All of the entries below are to be copied without any alteration.
=== Material for the task ===
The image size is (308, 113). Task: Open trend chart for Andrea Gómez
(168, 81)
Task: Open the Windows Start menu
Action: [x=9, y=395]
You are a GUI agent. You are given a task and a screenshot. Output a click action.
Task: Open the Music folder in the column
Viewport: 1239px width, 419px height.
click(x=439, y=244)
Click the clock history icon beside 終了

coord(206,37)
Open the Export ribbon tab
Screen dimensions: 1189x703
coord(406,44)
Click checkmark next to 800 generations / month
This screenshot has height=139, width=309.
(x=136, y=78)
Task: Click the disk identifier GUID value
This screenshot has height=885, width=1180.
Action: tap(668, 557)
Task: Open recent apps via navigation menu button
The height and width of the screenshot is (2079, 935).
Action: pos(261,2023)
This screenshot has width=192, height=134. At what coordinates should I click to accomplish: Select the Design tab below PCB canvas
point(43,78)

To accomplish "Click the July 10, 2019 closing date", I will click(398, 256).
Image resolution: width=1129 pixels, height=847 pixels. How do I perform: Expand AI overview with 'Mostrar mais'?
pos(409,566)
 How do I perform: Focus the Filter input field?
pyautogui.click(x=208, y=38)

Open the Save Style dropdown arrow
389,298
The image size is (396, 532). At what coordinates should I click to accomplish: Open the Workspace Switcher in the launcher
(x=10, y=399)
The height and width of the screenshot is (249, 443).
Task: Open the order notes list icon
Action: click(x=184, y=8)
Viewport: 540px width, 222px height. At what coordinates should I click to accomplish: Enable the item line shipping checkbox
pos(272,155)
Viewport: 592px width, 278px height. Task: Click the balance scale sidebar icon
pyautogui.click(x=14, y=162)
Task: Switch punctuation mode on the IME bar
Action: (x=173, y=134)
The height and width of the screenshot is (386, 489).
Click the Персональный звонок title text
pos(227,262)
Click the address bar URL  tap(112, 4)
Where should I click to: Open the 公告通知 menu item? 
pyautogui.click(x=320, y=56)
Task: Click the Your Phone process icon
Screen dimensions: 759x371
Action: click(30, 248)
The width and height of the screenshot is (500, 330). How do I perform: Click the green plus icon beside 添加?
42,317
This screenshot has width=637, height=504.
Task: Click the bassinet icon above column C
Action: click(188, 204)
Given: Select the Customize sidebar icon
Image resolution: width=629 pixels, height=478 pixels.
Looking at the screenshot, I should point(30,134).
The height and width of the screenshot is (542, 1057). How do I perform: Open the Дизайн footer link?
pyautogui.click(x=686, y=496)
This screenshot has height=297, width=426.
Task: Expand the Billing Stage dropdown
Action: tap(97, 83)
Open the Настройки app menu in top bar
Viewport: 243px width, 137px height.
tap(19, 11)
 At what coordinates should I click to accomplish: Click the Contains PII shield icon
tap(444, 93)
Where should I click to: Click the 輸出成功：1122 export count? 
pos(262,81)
===
Written answer
The image size is (308, 113). Task: Open trend chart for Andrea Gómez
(168, 81)
Task: Open the Windows Start menu
Action: [x=9, y=395]
You are a GUI agent. You are given a task and a screenshot. Output a click action.
Task: Open the Music folder in the column
Viewport: 1239px width, 419px height.
click(x=439, y=244)
Click the clock history icon beside 終了

coord(206,37)
Open the Export ribbon tab
Screen dimensions: 1189x703
coord(406,44)
Click checkmark next to 800 generations / month
This screenshot has height=139, width=309.
(x=136, y=78)
Task: Click the disk identifier GUID value
This screenshot has height=885, width=1180.
Action: tap(668, 557)
Task: Open recent apps via navigation menu button
The height and width of the screenshot is (2079, 935).
Action: pos(261,2023)
This screenshot has width=192, height=134. At what coordinates should I click to accomplish: Select the Design tab below PCB canvas
point(43,78)

To accomplish "Click the July 10, 2019 closing date", I will click(398, 256).
Image resolution: width=1129 pixels, height=847 pixels. How do I perform: Expand AI overview with 'Mostrar mais'?
pos(409,566)
 How do I perform: Focus the Filter input field?
pyautogui.click(x=208, y=38)

Open the Save Style dropdown arrow
389,298
The image size is (396, 532). At what coordinates should I click to accomplish: Open the Workspace Switcher in the launcher
(x=10, y=399)
The height and width of the screenshot is (249, 443).
Task: Open the order notes list icon
Action: click(x=184, y=8)
Viewport: 540px width, 222px height. At what coordinates should I click to accomplish: Enable the item line shipping checkbox
pos(272,155)
Viewport: 592px width, 278px height. Task: Click the balance scale sidebar icon
pyautogui.click(x=14, y=162)
Task: Switch punctuation mode on the IME bar
Action: (x=173, y=134)
The height and width of the screenshot is (386, 489).
Click the Персональный звонок title text
pos(227,262)
Click the address bar URL  tap(112, 4)
Where should I click to: Open the 公告通知 menu item? 
pyautogui.click(x=320, y=56)
Task: Click the Your Phone process icon
Screen dimensions: 759x371
Action: click(30, 248)
The width and height of the screenshot is (500, 330). How do I perform: Click the green plus icon beside 添加?
42,317
This screenshot has width=637, height=504.
Task: Click the bassinet icon above column C
Action: click(188, 204)
Given: Select the Customize sidebar icon
Image resolution: width=629 pixels, height=478 pixels.
Looking at the screenshot, I should point(30,134).
The height and width of the screenshot is (542, 1057). How do I perform: Open the Дизайн footer link?
pyautogui.click(x=686, y=496)
This screenshot has height=297, width=426.
Task: Expand the Billing Stage dropdown
Action: tap(97, 83)
Open the Настройки app menu in top bar
Viewport: 243px width, 137px height.
tap(19, 11)
 At what coordinates should I click to accomplish: Click the Contains PII shield icon
tap(444, 93)
Where should I click to: Click the 輸出成功：1122 export count? 
pos(262,81)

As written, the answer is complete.